[EXCERPTED PASSAGE]
▬▬▬▬▬▬

From playground to playgroups, it’s long been a sensitive subject of debate for new mothers: To breastfeed or bottle feed? Where and when?
And now a controversial public health campaign is sparking new debate.
Recent studies show that babies that are breastfed are less likely to develop ear infections, respiratory illnesses and diarrhea — babies were born to be breastfed.
It's an in-your-face approach showing pregnant women in dangerous situations, suggesting that not to breastfeed is to put your baby at risk.
“There was no hesitation,” says Derosa Jennings. “I knew the first thing I was doing after delivery was to breastfeed. He started two minutes after birth and has never stopped.”
But for Amanda Pymm, who like many mothers tried to breastfeed but couldn't, the campaign is upsetting.
“It makes me feel terrible, and I wish I could do it. I wish there wasn’t so much pressure to do it,” she says.
The latest government figures show more than 70 percent of moms try breastfeeding when their babies are born, but that six months later, only 36 percent are still breastfeeding. One reason, doctors say, is that more than 60 percent of mothers go back to work.
“We’re not trying to create guilt at all,” says Dr. Suzanne Haynes, chief scientific adviser at the Office on Women’s Health. “What we’re trying to do is reach the first-time moms that are out there who are making the decision whether to breastfeed or not.”
While the government ad campaign is winding down now, another controversy may be gearing up.
Some lawmakers want a warning label on formula cans, similar to what's required on cigarettes, saying breast milk is better than formula for babies.
But in the end, it’s a personal choice whether breastfeeding is the best formula for everyone.

▬▬▬▬▬▬

[ENTRIES SHOWN]

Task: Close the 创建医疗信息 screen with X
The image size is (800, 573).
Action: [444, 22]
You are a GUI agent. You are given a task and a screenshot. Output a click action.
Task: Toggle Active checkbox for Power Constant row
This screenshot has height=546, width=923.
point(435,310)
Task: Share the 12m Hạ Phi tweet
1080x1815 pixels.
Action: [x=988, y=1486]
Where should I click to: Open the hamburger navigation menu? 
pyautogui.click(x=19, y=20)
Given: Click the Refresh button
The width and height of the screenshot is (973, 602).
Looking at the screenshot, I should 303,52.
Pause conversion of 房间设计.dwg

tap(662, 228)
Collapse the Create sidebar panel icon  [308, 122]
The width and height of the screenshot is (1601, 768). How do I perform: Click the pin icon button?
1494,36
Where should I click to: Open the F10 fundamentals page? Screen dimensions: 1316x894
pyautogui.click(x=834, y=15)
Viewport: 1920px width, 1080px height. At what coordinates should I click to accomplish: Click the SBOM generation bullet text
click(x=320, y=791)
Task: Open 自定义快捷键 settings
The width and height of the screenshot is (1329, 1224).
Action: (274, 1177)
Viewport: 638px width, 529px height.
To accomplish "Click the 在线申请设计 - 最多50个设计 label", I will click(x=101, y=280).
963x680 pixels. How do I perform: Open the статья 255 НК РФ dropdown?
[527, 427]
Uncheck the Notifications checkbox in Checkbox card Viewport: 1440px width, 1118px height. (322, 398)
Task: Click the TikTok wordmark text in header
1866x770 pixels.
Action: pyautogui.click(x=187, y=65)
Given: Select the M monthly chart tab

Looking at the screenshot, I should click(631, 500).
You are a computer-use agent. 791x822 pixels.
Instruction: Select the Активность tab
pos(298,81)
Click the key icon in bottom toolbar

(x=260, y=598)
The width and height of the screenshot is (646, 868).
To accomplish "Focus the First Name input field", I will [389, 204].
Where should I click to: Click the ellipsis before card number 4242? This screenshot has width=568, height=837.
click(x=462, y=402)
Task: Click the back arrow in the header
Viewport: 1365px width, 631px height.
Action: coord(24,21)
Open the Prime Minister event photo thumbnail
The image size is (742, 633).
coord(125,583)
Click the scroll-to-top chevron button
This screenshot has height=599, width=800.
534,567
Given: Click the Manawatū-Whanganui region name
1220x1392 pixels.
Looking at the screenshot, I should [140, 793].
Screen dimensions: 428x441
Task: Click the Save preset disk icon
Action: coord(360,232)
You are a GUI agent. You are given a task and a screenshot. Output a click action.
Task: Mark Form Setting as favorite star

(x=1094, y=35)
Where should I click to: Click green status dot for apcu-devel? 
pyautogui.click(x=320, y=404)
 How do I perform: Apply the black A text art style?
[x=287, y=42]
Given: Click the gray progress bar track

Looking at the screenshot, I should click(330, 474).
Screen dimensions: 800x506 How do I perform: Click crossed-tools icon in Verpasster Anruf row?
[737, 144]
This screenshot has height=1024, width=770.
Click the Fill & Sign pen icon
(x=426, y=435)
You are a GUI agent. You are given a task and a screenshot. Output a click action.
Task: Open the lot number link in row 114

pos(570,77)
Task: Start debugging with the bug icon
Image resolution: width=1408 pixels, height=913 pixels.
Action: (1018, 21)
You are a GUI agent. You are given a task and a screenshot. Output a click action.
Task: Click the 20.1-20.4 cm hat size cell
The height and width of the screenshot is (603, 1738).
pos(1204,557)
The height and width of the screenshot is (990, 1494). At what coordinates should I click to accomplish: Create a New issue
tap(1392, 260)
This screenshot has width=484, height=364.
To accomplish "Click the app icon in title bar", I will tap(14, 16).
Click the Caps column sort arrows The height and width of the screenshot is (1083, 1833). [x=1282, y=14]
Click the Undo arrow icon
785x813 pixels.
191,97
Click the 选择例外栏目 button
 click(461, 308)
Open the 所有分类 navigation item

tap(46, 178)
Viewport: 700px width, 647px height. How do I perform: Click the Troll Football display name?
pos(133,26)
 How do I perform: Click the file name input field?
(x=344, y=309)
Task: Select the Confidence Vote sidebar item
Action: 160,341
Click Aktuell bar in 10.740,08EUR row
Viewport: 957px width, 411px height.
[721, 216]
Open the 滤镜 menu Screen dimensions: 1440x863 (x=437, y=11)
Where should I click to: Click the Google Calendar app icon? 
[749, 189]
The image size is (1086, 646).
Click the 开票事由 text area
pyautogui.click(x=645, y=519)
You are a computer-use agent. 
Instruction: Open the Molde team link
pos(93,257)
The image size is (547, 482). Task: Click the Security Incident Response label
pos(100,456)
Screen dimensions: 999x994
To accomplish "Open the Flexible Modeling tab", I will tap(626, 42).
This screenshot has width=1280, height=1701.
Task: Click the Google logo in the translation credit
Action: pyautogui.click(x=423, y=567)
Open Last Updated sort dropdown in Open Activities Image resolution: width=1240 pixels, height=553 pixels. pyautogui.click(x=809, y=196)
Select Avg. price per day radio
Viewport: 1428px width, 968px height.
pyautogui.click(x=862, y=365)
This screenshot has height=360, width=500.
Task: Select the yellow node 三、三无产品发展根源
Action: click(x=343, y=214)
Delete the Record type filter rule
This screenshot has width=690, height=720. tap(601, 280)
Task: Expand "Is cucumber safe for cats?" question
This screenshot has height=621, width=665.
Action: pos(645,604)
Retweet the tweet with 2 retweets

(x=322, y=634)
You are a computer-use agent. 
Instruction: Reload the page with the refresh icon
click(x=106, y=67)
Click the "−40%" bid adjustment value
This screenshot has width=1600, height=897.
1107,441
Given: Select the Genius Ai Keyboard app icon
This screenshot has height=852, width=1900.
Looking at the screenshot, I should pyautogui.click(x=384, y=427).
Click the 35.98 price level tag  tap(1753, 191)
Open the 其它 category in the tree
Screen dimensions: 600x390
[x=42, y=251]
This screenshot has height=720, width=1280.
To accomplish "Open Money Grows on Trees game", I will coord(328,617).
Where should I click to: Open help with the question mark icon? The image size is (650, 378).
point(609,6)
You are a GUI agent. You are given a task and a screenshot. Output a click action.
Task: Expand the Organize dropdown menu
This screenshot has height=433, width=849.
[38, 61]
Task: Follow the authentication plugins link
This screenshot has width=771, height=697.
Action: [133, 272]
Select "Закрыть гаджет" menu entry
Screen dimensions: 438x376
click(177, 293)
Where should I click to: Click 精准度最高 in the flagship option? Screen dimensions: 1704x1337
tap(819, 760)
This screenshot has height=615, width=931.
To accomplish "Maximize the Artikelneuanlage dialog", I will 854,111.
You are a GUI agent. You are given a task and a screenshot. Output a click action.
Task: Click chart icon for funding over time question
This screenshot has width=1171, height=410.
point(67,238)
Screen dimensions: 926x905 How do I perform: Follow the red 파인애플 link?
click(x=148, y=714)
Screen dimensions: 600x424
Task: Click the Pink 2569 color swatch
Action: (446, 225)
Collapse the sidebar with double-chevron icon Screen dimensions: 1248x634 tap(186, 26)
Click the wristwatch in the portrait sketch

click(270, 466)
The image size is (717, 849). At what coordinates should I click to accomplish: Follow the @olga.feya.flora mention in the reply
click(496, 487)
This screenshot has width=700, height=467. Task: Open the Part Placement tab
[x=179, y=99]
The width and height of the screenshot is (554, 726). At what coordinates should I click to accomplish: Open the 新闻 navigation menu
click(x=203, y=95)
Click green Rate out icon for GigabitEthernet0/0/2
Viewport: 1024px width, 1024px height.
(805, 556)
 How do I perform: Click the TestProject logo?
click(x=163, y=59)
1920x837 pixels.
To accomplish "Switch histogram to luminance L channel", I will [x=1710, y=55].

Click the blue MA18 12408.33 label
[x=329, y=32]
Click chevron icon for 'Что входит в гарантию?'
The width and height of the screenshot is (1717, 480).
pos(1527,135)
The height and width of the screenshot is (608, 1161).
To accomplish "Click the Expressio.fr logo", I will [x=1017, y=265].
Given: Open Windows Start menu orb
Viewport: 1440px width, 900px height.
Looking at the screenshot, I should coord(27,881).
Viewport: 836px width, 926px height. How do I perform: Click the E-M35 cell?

▬▬▬▬▬▬

[DESCRIPTION OF THE TASK]
Print the breastfeeding campaign report in full, word for word. Nothing in the material is needed here.

[OUTPUT]
From playground to playgroups, it’s long been a sensitive subject of debate for new mothers: To breastfeed or bottle feed? Where and when?
And now a controversial public health campaign is sparking new debate.
Recent studies show that babies that are breastfed are less likely to develop ear infections, respiratory illnesses and diarrhea — babies were born to be breastfed.
It's an in-your-face approach showing pregnant women in dangerous situations, suggesting that not to breastfeed is to put your baby at risk.
“There was no hesitation,” says Derosa Jennings. “I knew the first thing I was doing after delivery was to breastfeed. He started two minutes after birth and has never stopped.”
But for Amanda Pymm, who like many mothers tried to breastfeed but couldn't, the campaign is upsetting.
“It makes me feel terrible, and I wish I could do it. I wish there wasn’t so much pressure to do it,” she says.
The latest government figures show more than 70 percent of moms try breastfeeding when their babies are born, but that six months later, only 36 percent are still breastfeeding. One reason, doctors say, is that more than 60 percent of mothers go back to work.
“We’re not trying to create guilt at all,” says Dr. Suzanne Haynes, chief scientific adviser at the Office on Women’s Health. “What we’re trying to do is reach the first-time moms that are out there who are making the decision whether to breastfeed or not.”
While the government ad campaign is winding down now, another controversy may be gearing up.
Some lawmakers want a warning label on formula cans, similar to what's required on cigarettes, saying breast milk is better than formula for babies.
But in the end, it’s a personal choice whether breastfeeding is the best formula for everyone.